DATA TO USE:
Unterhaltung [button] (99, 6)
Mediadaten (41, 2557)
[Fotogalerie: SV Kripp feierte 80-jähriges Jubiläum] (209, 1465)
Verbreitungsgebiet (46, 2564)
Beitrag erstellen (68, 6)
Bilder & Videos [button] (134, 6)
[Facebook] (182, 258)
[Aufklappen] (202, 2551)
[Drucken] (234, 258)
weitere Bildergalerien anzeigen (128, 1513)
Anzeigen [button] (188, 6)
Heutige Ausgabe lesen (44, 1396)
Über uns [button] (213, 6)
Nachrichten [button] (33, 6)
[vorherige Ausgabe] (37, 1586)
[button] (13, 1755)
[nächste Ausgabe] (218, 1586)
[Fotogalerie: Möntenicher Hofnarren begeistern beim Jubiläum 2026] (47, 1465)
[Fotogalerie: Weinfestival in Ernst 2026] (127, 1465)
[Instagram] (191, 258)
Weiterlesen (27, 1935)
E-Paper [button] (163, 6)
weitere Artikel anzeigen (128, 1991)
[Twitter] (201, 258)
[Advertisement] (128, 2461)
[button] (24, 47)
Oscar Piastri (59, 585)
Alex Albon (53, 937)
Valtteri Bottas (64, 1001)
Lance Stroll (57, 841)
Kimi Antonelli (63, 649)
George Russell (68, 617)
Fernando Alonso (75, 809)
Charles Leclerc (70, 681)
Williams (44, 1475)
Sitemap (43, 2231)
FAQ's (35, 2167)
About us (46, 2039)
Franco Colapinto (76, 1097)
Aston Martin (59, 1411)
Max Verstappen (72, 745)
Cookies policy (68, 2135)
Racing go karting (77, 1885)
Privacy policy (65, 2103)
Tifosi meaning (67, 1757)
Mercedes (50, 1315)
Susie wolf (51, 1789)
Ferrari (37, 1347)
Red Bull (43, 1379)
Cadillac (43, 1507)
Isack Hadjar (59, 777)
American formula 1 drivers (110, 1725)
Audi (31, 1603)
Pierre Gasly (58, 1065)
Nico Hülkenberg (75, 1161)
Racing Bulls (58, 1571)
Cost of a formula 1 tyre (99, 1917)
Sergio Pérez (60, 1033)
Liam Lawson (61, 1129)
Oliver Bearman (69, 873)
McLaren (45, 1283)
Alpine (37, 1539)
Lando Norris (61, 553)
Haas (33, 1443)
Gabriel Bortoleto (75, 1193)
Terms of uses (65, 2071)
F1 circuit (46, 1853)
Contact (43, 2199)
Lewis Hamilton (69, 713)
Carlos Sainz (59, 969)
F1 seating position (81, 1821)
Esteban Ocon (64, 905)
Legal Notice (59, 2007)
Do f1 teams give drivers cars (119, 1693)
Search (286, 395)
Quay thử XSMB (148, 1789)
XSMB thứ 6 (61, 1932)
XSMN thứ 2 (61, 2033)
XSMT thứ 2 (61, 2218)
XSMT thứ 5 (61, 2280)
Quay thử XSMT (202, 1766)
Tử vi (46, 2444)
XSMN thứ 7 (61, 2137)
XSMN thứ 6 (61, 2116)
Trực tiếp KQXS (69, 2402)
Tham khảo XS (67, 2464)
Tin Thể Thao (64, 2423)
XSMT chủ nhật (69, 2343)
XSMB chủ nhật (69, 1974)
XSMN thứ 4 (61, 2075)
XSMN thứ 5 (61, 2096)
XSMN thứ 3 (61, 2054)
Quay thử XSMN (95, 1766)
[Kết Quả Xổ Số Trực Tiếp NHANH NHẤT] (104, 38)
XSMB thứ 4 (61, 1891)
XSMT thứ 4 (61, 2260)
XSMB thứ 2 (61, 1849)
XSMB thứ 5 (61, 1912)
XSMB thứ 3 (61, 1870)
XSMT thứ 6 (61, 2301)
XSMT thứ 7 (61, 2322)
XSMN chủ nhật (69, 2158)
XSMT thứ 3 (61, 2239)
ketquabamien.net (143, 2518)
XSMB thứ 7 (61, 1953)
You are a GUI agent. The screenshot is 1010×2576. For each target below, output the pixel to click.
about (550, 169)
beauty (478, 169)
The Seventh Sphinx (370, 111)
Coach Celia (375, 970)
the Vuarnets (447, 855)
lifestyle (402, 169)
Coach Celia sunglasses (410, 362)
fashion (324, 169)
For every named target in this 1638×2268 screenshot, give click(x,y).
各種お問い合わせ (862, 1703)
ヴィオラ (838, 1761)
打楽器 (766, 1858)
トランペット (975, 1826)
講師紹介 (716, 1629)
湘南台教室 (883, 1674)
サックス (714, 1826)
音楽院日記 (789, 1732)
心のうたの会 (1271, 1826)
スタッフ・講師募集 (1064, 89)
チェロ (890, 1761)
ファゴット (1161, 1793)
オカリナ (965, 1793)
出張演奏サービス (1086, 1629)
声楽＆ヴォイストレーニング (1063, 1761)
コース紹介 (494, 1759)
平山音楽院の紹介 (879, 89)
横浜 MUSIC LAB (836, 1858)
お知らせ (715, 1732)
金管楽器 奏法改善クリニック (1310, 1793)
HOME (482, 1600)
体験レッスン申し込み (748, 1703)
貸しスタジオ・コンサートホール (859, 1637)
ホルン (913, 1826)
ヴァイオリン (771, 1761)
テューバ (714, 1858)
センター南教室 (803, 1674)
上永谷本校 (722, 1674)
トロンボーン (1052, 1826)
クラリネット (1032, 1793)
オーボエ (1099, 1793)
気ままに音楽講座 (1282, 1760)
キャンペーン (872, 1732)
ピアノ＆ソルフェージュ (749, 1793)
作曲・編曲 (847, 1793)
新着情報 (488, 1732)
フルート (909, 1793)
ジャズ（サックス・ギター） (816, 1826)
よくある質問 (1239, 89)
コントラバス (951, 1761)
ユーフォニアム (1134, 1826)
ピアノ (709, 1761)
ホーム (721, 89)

EXERCISE REQUIREMENTS: Repeat the material above in full, quoting it exactly.

ANSWER SPACE:
Unterhaltung [button] (99, 6)
Mediadaten (41, 2557)
[Fotogalerie: SV Kripp feierte 80-jähriges Jubiläum] (209, 1465)
Verbreitungsgebiet (46, 2564)
Beitrag erstellen (68, 6)
Bilder & Videos [button] (134, 6)
[Facebook] (182, 258)
[Aufklappen] (202, 2551)
[Drucken] (234, 258)
weitere Bildergalerien anzeigen (128, 1513)
Anzeigen [button] (188, 6)
Heutige Ausgabe lesen (44, 1396)
Über uns [button] (213, 6)
Nachrichten [button] (33, 6)
[vorherige Ausgabe] (37, 1586)
[button] (13, 1755)
[nächste Ausgabe] (218, 1586)
[Fotogalerie: Möntenicher Hofnarren begeistern beim Jubiläum 2026] (47, 1465)
[Fotogalerie: Weinfestival in Ernst 2026] (127, 1465)
[Instagram] (191, 258)
Weiterlesen (27, 1935)
E-Paper [button] (163, 6)
weitere Artikel anzeigen (128, 1991)
[Twitter] (201, 258)
[Advertisement] (128, 2461)
[button] (24, 47)
Oscar Piastri (59, 585)
Alex Albon (53, 937)
Valtteri Bottas (64, 1001)
Lance Stroll (57, 841)
Kimi Antonelli (63, 649)
George Russell (68, 617)
Fernando Alonso (75, 809)
Charles Leclerc (70, 681)
Williams (44, 1475)
Sitemap (43, 2231)
FAQ's (35, 2167)
About us (46, 2039)
Franco Colapinto (76, 1097)
Aston Martin (59, 1411)
Max Verstappen (72, 745)
Cookies policy (68, 2135)
Racing go karting (77, 1885)
Privacy policy (65, 2103)
Tifosi meaning (67, 1757)
Mercedes (50, 1315)
Susie wolf (51, 1789)
Ferrari (37, 1347)
Red Bull (43, 1379)
Cadillac (43, 1507)
Isack Hadjar (59, 777)
American formula 1 drivers (110, 1725)
Audi (31, 1603)
Pierre Gasly (58, 1065)
Nico Hülkenberg (75, 1161)
Racing Bulls (58, 1571)
Cost of a formula 1 tyre (99, 1917)
Sergio Pérez (60, 1033)
Liam Lawson (61, 1129)
Oliver Bearman (69, 873)
McLaren (45, 1283)
Alpine (37, 1539)
Lando Norris (61, 553)
Haas (33, 1443)
Gabriel Bortoleto (75, 1193)
Terms of uses (65, 2071)
F1 circuit (46, 1853)
Contact (43, 2199)
Lewis Hamilton (69, 713)
Carlos Sainz (59, 969)
F1 seating position (81, 1821)
Esteban Ocon (64, 905)
Legal Notice (59, 2007)
Do f1 teams give drivers cars (119, 1693)
Search (286, 395)
Quay thử XSMB (148, 1789)
XSMB thứ 6 (61, 1932)
XSMN thứ 2 (61, 2033)
XSMT thứ 2 (61, 2218)
XSMT thứ 5 (61, 2280)
Quay thử XSMT (202, 1766)
Tử vi (46, 2444)
XSMN thứ 7 (61, 2137)
XSMN thứ 6 (61, 2116)
Trực tiếp KQXS (69, 2402)
Tham khảo XS (67, 2464)
Tin Thể Thao (64, 2423)
XSMT chủ nhật (69, 2343)
XSMB chủ nhật (69, 1974)
XSMN thứ 4 (61, 2075)
XSMN thứ 5 (61, 2096)
XSMN thứ 3 (61, 2054)
Quay thử XSMN (95, 1766)
[Kết Quả Xổ Số Trực Tiếp NHANH NHẤT] (104, 38)
XSMB thứ 4 (61, 1891)
XSMT thứ 4 (61, 2260)
XSMB thứ 2 (61, 1849)
XSMB thứ 5 (61, 1912)
XSMB thứ 3 (61, 1870)
XSMT thứ 6 (61, 2301)
XSMT thứ 7 (61, 2322)
XSMN chủ nhật (69, 2158)
XSMT thứ 3 (61, 2239)
ketquabamien.net (143, 2518)
XSMB thứ 7 (61, 1953)
You are a GUI agent. The screenshot is 1010×2576. For each target below, output the pixel to click.
about (550, 169)
beauty (478, 169)
The Seventh Sphinx (370, 111)
Coach Celia (375, 970)
the Vuarnets (447, 855)
lifestyle (402, 169)
Coach Celia sunglasses (410, 362)
fashion (324, 169)
For every named target in this 1638×2268 screenshot, give click(x,y).
各種お問い合わせ (862, 1703)
ヴィオラ (838, 1761)
打楽器 (766, 1858)
トランペット (975, 1826)
講師紹介 (716, 1629)
湘南台教室 (883, 1674)
サックス (714, 1826)
音楽院日記 (789, 1732)
心のうたの会 (1271, 1826)
スタッフ・講師募集 (1064, 89)
チェロ (890, 1761)
ファゴット (1161, 1793)
オカリナ (965, 1793)
出張演奏サービス (1086, 1629)
声楽＆ヴォイストレーニング (1063, 1761)
コース紹介 (494, 1759)
平山音楽院の紹介 (879, 89)
横浜 MUSIC LAB (836, 1858)
お知らせ (715, 1732)
金管楽器 奏法改善クリニック (1310, 1793)
HOME (482, 1600)
体験レッスン申し込み (748, 1703)
貸しスタジオ・コンサートホール (859, 1637)
ホルン (913, 1826)
ヴァイオリン (771, 1761)
テューバ (714, 1858)
センター南教室 (803, 1674)
上永谷本校 (722, 1674)
トロンボーン (1052, 1826)
クラリネット (1032, 1793)
オーボエ (1099, 1793)
気ままに音楽講座 (1282, 1760)
キャンペーン (872, 1732)
ピアノ＆ソルフェージュ (749, 1793)
作曲・編曲 (847, 1793)
新着情報 (488, 1732)
フルート (909, 1793)
ジャズ（サックス・ギター） (816, 1826)
よくある質問 (1239, 89)
コントラバス (951, 1761)
ユーフォニアム (1134, 1826)
ピアノ (709, 1761)
ホーム (721, 89)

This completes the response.